MONITORING AND FORECASTING OF SEASONAL RICE CROP PRODUCTIVITY FOR PADDY DOMINATED REGIONS OF INDIA
- 1Jet Propulsion Laboratory, NASA
- 2University of Massachusetts Amherst, USA
- 3Michigan State University, USA
Keywords: Crop Modeling, Hydrologic Modeling, Rice Yield, Seasonal Forecasting, Remote Sensing
Abstract. The relevance of this study is immense for India. The Indian economy largely depends on agriculture, which is impacted by weather extremes and variability in monsoon. India is more vulnerable to disruption from drought than countries like the United States. While agriculture accounts for just 16 percent of India’s economy, half of its 1.3 billion people work on farms, thus, making agriculture the backbone of the Indian economy. However, in agriculture, rice is India’s most important food crop with nearly 1 billion Indian people reliant on it as their major food source.
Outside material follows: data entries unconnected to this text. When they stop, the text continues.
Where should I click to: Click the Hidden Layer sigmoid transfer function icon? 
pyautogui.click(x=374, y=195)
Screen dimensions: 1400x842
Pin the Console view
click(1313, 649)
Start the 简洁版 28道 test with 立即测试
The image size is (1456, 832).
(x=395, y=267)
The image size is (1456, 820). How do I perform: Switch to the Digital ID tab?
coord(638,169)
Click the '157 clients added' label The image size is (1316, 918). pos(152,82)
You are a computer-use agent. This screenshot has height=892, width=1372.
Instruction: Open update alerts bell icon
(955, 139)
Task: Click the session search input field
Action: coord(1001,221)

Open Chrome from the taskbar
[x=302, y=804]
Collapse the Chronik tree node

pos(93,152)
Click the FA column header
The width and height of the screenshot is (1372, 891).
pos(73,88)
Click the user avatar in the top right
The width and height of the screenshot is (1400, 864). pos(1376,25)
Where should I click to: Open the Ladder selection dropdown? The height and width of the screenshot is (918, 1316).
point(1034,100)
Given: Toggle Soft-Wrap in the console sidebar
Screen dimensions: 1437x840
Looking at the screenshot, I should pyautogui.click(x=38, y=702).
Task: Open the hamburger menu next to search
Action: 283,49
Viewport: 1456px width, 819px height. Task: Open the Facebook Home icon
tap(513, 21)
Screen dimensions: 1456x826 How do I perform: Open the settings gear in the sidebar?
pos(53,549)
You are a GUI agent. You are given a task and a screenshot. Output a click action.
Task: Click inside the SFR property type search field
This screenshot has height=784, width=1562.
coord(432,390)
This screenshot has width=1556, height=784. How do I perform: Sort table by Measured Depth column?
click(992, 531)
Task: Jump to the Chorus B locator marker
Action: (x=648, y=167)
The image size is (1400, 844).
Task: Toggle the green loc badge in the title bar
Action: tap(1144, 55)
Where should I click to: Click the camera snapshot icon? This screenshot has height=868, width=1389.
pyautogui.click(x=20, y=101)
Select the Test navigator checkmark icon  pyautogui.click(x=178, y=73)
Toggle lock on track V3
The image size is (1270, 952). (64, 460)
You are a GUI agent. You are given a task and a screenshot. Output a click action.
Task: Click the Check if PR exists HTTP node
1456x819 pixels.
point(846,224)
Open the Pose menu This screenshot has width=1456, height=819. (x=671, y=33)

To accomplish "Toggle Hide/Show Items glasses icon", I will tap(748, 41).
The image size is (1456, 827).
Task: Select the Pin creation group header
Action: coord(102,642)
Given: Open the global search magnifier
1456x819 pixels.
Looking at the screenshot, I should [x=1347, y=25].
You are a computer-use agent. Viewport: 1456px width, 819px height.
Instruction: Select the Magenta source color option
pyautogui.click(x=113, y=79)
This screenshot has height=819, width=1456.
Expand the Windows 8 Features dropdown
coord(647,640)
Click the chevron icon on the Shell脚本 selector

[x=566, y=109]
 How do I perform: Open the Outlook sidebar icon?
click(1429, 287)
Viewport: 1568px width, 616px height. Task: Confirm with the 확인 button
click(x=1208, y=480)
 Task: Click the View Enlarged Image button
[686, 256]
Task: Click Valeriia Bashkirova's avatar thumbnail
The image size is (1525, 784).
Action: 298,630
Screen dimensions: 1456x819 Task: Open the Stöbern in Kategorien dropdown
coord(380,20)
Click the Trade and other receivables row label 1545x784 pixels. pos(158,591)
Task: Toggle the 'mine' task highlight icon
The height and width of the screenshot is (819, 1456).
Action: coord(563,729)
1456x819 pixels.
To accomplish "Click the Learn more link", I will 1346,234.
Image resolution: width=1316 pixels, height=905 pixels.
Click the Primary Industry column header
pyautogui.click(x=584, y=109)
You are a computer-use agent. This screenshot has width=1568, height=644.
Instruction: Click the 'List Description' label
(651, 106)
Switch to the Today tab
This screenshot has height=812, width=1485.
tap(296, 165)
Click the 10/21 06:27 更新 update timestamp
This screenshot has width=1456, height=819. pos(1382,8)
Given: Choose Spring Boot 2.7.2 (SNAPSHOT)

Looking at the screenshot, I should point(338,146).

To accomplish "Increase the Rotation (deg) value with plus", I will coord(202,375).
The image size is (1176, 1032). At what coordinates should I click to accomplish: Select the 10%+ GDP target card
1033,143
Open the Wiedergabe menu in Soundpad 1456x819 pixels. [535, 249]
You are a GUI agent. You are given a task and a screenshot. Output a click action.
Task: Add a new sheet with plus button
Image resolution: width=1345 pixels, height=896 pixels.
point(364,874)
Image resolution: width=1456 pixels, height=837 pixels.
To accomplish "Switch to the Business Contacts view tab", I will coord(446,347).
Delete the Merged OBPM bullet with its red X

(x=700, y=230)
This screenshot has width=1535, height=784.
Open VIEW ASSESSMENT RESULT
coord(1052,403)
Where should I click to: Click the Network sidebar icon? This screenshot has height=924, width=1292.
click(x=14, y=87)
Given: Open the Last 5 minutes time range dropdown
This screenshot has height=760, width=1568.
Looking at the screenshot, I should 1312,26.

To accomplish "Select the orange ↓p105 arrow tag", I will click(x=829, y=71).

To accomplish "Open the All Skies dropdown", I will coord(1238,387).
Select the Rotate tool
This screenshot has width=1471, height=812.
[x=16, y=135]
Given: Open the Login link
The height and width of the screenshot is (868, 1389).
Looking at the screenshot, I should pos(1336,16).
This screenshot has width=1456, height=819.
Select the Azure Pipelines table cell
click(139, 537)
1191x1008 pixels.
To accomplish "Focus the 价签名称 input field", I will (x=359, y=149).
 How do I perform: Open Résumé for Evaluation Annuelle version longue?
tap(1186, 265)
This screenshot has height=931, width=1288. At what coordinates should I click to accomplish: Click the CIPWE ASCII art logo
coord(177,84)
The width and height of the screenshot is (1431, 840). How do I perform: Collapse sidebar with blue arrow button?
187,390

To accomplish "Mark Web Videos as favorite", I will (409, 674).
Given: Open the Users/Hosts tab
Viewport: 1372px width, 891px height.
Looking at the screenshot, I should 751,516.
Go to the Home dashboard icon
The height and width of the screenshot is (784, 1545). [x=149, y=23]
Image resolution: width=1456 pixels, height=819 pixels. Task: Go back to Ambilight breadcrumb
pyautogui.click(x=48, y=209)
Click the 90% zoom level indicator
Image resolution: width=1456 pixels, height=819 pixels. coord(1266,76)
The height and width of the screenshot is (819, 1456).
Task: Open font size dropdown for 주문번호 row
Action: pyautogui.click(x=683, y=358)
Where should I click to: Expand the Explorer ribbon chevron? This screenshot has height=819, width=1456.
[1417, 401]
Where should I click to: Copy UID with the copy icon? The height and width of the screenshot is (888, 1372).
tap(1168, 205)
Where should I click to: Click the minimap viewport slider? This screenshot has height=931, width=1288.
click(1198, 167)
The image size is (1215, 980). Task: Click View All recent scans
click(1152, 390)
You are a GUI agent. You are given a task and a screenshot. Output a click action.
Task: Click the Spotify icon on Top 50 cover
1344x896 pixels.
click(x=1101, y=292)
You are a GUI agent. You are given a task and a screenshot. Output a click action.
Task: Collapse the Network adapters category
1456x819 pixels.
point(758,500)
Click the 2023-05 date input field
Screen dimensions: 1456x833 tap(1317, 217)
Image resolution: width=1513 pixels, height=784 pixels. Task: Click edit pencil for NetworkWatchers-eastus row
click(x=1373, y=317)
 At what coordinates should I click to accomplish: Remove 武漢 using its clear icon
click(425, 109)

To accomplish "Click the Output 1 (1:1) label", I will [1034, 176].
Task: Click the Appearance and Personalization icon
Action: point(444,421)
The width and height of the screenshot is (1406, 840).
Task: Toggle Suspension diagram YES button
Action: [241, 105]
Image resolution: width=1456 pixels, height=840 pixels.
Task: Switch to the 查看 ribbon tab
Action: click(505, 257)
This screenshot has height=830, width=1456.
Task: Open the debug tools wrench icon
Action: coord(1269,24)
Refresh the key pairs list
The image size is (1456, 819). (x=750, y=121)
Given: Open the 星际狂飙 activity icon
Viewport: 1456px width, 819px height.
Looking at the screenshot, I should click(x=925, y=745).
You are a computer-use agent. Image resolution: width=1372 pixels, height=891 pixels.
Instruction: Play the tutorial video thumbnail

Most important constraint to rice production is water stress which affects nearly ~40 million ha of rainfed system from the total ~45 million ha area under rice cultivation. Future climate change effects on rainfall timing and amount, and projected increases in temperature are expected to exacerbate existing water stresses and will have a direct impact on agriculture in India, especially rice cultivation. We have developed an integrated system that is successfully implemented in many countries. The integrated system RHEAS (Regional Hydrological Extreme and Assessment System) coupled with M-DSSAT (modified DSSAT crop model) ingests various NASA Earth science data to produce a set of relevant hydrologic products (e.g., drought indices, water excess/stress information) and rice yields nowcasts (current conditions), forecasts, and seasonal projections, and then feed them into the operational agency. The overarching goal of this study is to provide this integrated system to stakeholder to improve decision-making process and mitigate the plights of rice farmers and prepare the country to deal with ground realities based on the forecast of rice production.